Re: [patch V3 07/12] rseq: Implement syscall entry work for time slice extensions

From: Prakash Sangappa

Date: Tue Nov 18 2025 - 19:21:38 EST




> On Oct 29, 2025, at 6:22 AM, Thomas Gleixner <tglx@xxxxxxxxxxxxx> wrote:
>
> The kernel sets SYSCALL_WORK_RSEQ_SLICE when it grants a time slice
> extension. This allows to handle the rseq_slice_yield() syscall, which is
> used by user space to relinquish the CPU after finishing the critical
> section for which it requested an extension.
>
> In case the kernel state is still GRANTED, the kernel resets both kernel
> and user space state with a set of sanity checks. If the kernel state is
> already cleared, then this raced against the timer or some other interrupt
> and just clears the work bit.
>
> Doing it in syscall entry work allows to catch misbehaving user space,
> which issues a syscall from the critical section. Wrong syscall and
> inconsistent user space result in a SIGSEGV.
>
>

[…]

> +/*
> + * Invoked from syscall entry if a time slice extension was granted and the
> + * kernel did not clear it before user space left the critical section.
> + */
> +void rseq_syscall_enter_work(long syscall)
> +{

[…]

>
> + curr->rseq.slice.state.granted = false;
> + /*
> + * Clear the grant in user space and check whether this was the
> + * correct syscall to yield. If the user access fails or the task
> + * used an arbitrary syscall, terminate it.
> + */
> + if (put_user(0U, &curr->rseq.usrptr->slice_ctrl.all) || syscall != __NR_rseq_slice_yield)
> + force_sig(SIGSEGV);
> +}

I have been trying to get our Database team to implement changes to use the slice extension API.
They encounter the issue with a system call being made within the slice extension window and the
process dies with SEGV.

Apparently it will be hard to enforce not calling a system call in the slice extension window due to layering.
For the DB use case, It is fine to terminate the slice extension if a system call is made, but the process
getting killed will not work.

Thanks,
-Prakash

§ ACTIVITY 1: List every function name in the kernel mailing list reply that is immediately followed by an opening parenthesis.
§ ACTIVITY 2: Reproduce, word for word, the stretch of the kernel mailing list reply from "They encounter the" through "will not work.".

§ DATASET EXCERPT:
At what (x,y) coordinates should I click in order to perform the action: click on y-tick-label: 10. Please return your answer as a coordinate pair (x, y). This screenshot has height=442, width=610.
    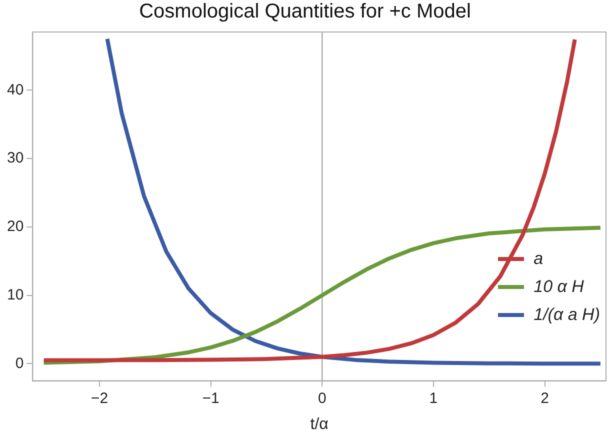
    Looking at the image, I should click on (15, 295).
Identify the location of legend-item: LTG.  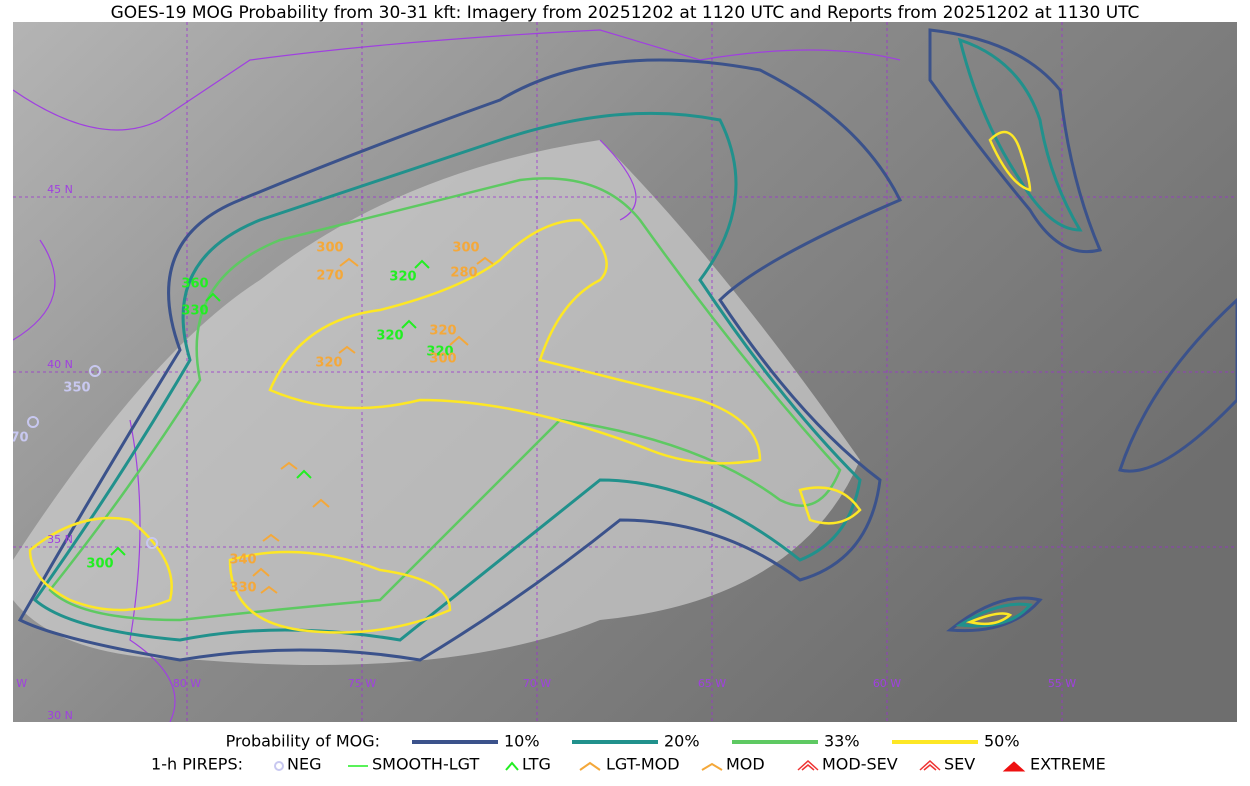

§ EXERCISE OUTPUT 1:
rseq_slice_yield
rseq_syscall_enter_work
put_user
force_sig

§ EXERCISE OUTPUT 2:
They encounter the issue with a system call being made within the slice extension window and the
process dies with SEGV.

Apparently it will be hard to enforce not calling a system call in the slice extension window due to layering.
For the DB use case, It is fine to terminate the slice extension if a system call is made, but the process
getting killed will not work.